Julho 5, 2008 at 12:22 am
anahenriques Diz:
“Covilhã (?)Ah!
Escola Internacional ”
Mesmo que os alunos tenham melhores resultado, o BE estará contra a iniciativa privada porque não sua.
Devia começar por alguns dirigentes dos multi-partidos do BE abdicarem de leccionar nas privadas; e, já que não acordam nas públicas, idem.
Mas não o farão, há-de-se descobrir algumas questões de princípio, provavelmente a deles.
Julho 5, 2008 at 12:42 am
Concordo com o António.
Umas das imprecisões é quando diz que os exames do 12.º deixaram de abranger a matéria dos 3 anos, tal nunca aconteceu a nenhuma disciplina, chegou a estar previsto na nova reforma do secundário, mas como em 2006 os exames do 11.º ano com matéria dos 2 anos não correram bem, essa possibilidade foi deixada de lado.

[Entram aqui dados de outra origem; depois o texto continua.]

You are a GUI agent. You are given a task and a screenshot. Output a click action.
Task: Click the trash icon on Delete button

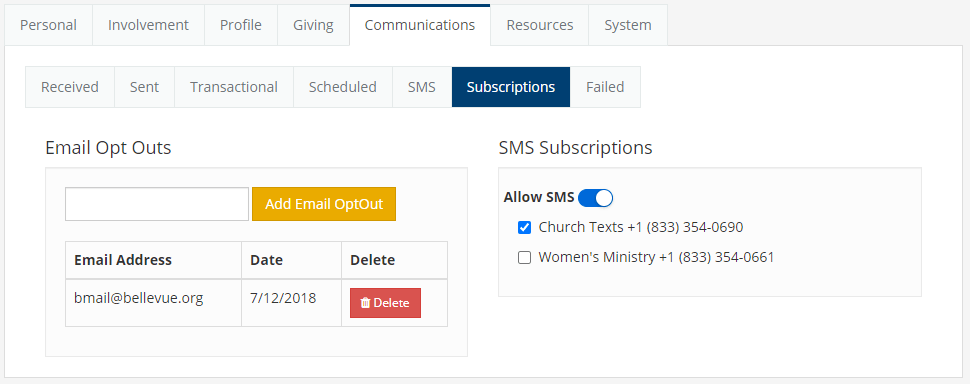[365, 303]
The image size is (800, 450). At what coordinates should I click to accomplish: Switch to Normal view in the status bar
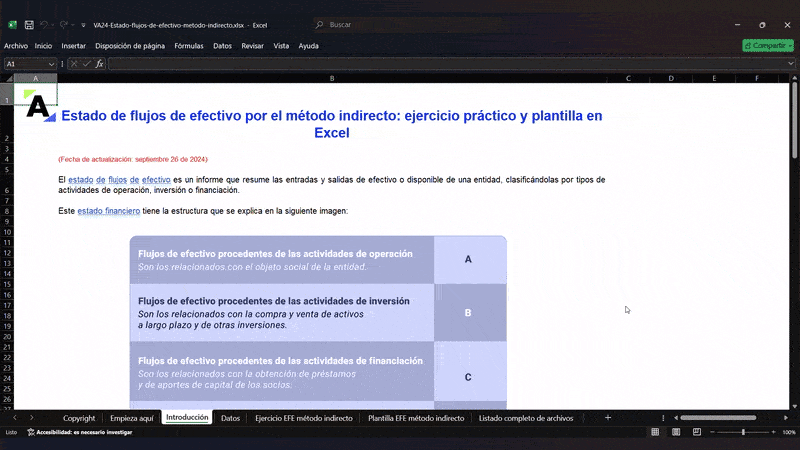pyautogui.click(x=655, y=432)
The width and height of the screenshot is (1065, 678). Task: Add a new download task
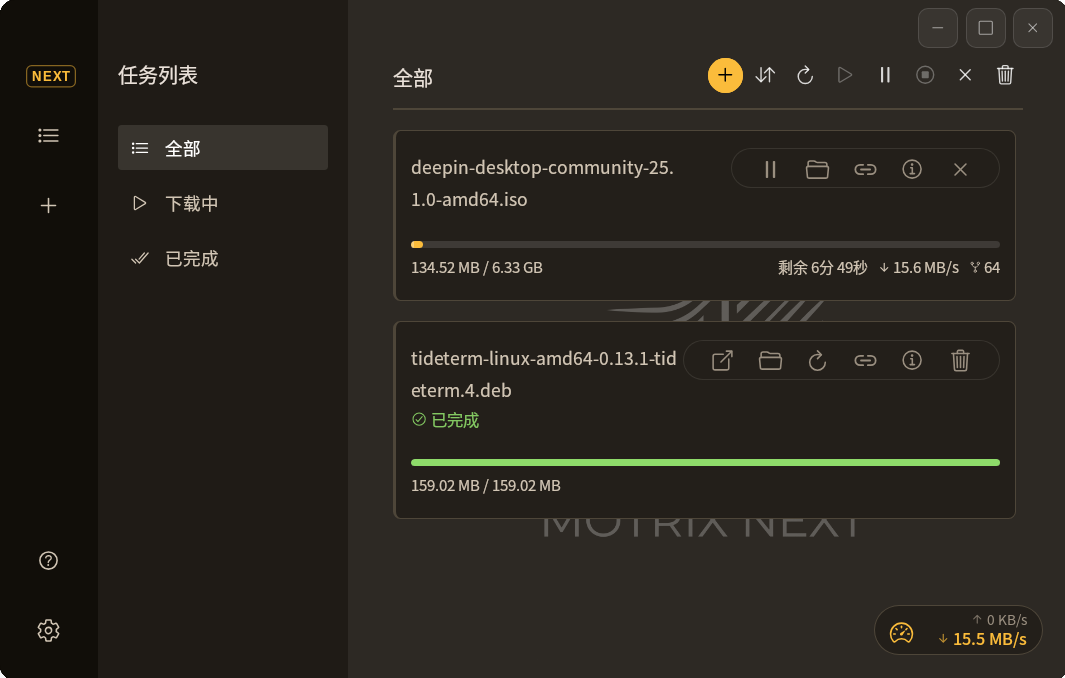coord(725,75)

É que estudar matéria de 3 anos não é fácil.
Julho 5, 2008 at 10:37 am
anahenriques (19),
Penso que te referes a um artigo de Setembro. Podes encontrá-lo aqui:
http://anomalias.weblog.com.pt/arquivo/401042.html
Julho 5, 2008 at 12:16 pm
Maria A.,
Muito obrigada. É, de facto, o artigo da MFM a que me referia.
Julho 5, 2008 at 9:35 pm
Valter Lemos??? quem é?
Julho 6, 2008 at 10:26 am
O artigo de MFM não podia ser mais certeiro. Com esta «farpa» – e com outros artigos que a têm precedido, sobre a educação ou sobre outros assuntos do nosso quotidiano… -, MFM demonstra ser uma das vozes ainda lúcidas, livres e corajosas que se ergue fora das escolas contra a empresa totalitária que conhecemos sob o nome de «Ministério da Educação», mas cuja sigla bem poderia traduzir uma tentacular «Máquina do Embuste»! Não creio que possa existir alguém de boa-fé dentro de um estabelecimento de ensino público no nosso país que não seja uma potencial testemunha da mentira e do medo quotidianos que aí se vivem! Pena é que a generalidade dos jornalistas não investigue nem publique assuntos tão graves como a escalada do poder discricionário de «mangas-de-alpaca» içados à categoria de «directores» [«da mula ruça», diria a minha Avó...] ou a requintada mentira das avaliações externas feitas por inspectores que, como gado obediente e parvo, apenas pastam na erva que lhes parece mais verdejante, mesmo suspeitando que outra coisa não estejam a comer que não seja má palha pintada de verde…
Muito obrigado, Maria Filomena Mónica!